- _Written task_:
Give as a JSON list of strings the lines starting at the one that contains "Given: Click 刷新 in the 商机超期分析统计表 toolbar" and ending at the one that contains "Looking at the screenshot, I should pos(247,253).", one string per line and with blank lines omitted. Leave the pictures out of the answer.

- _Material supplied_:
* * * * *

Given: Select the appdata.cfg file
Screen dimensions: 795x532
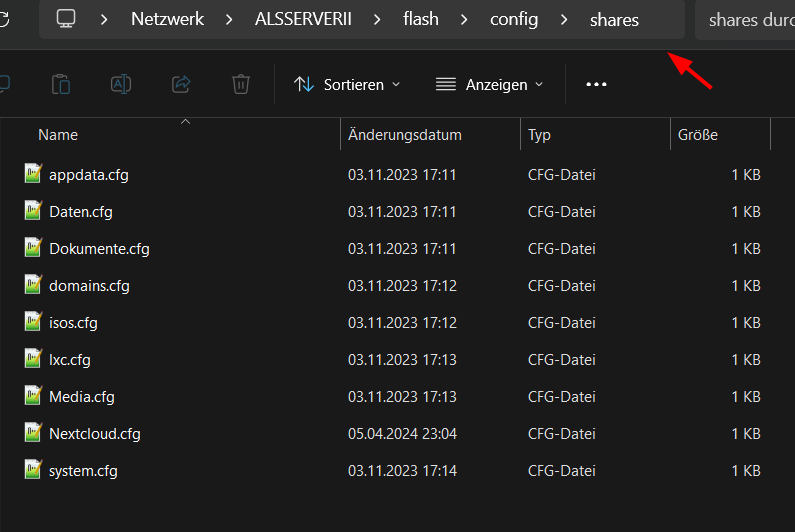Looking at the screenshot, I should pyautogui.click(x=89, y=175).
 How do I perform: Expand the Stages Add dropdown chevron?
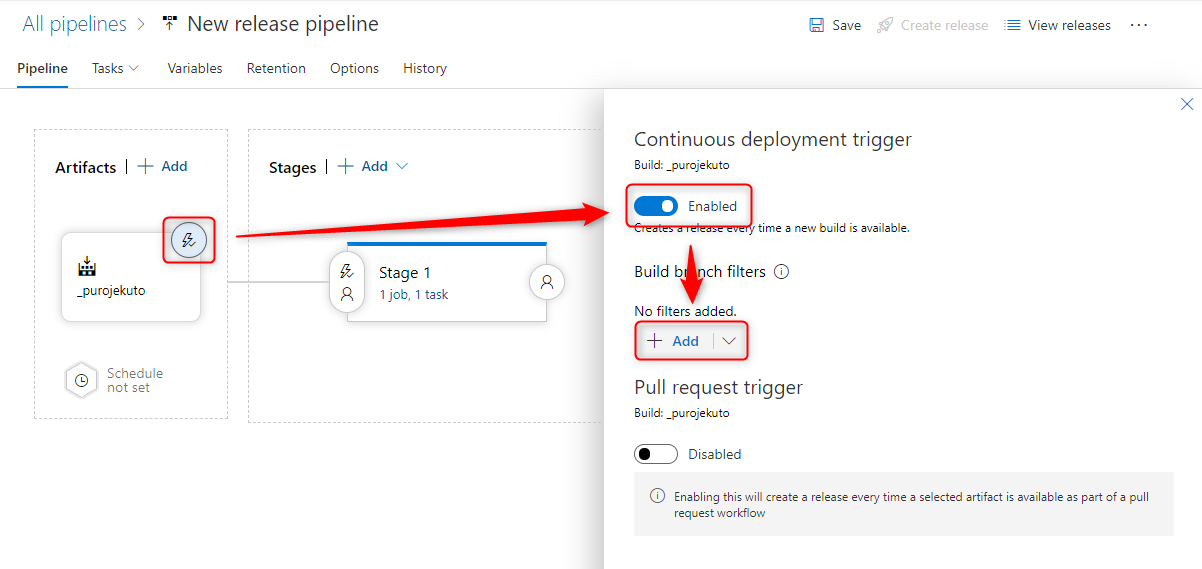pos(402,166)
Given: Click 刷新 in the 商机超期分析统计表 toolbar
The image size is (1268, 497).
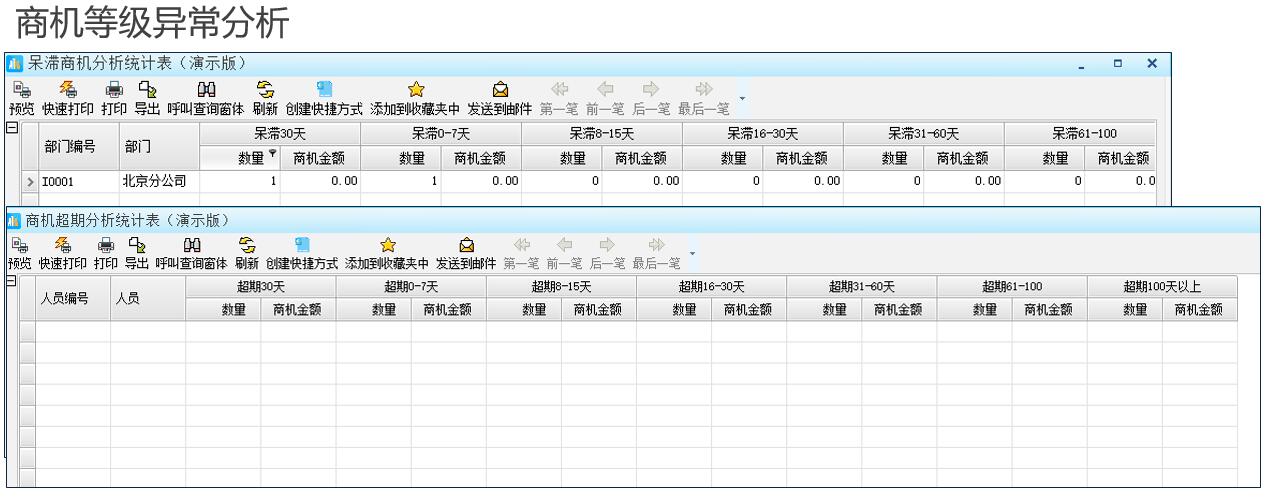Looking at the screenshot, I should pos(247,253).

* * * * *

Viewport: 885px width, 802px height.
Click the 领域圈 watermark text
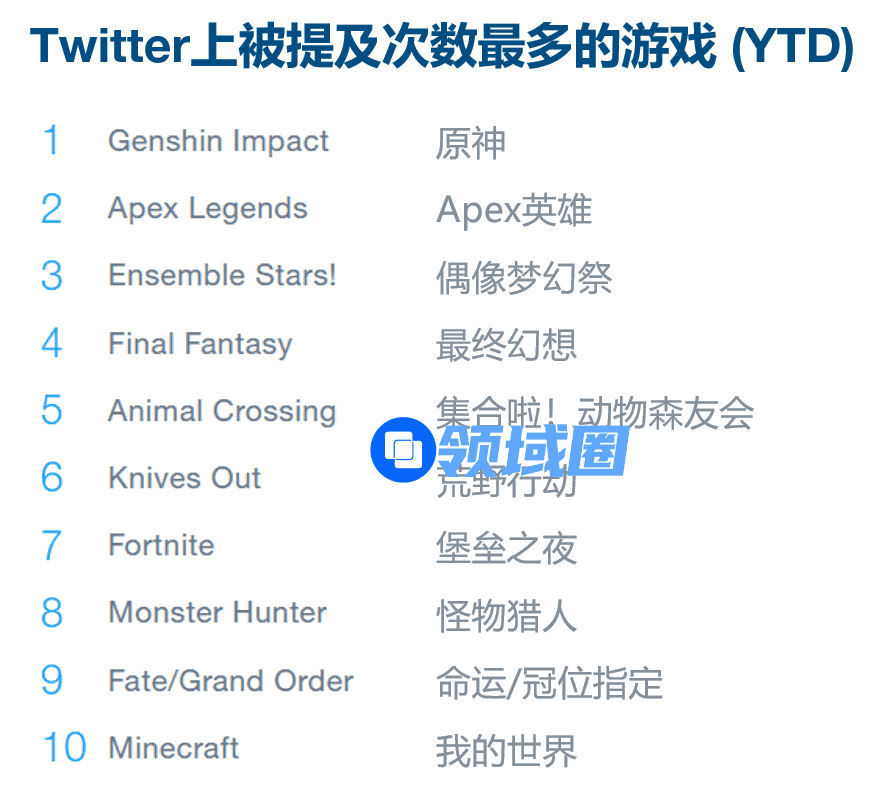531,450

* * * * *

- _Solution to this exercise_:
[
  "Given: Click 刷新 in the 商机超期分析统计表 toolbar",
  "The image size is (1268, 497).",
  "Looking at the screenshot, I should pos(247,253)."
]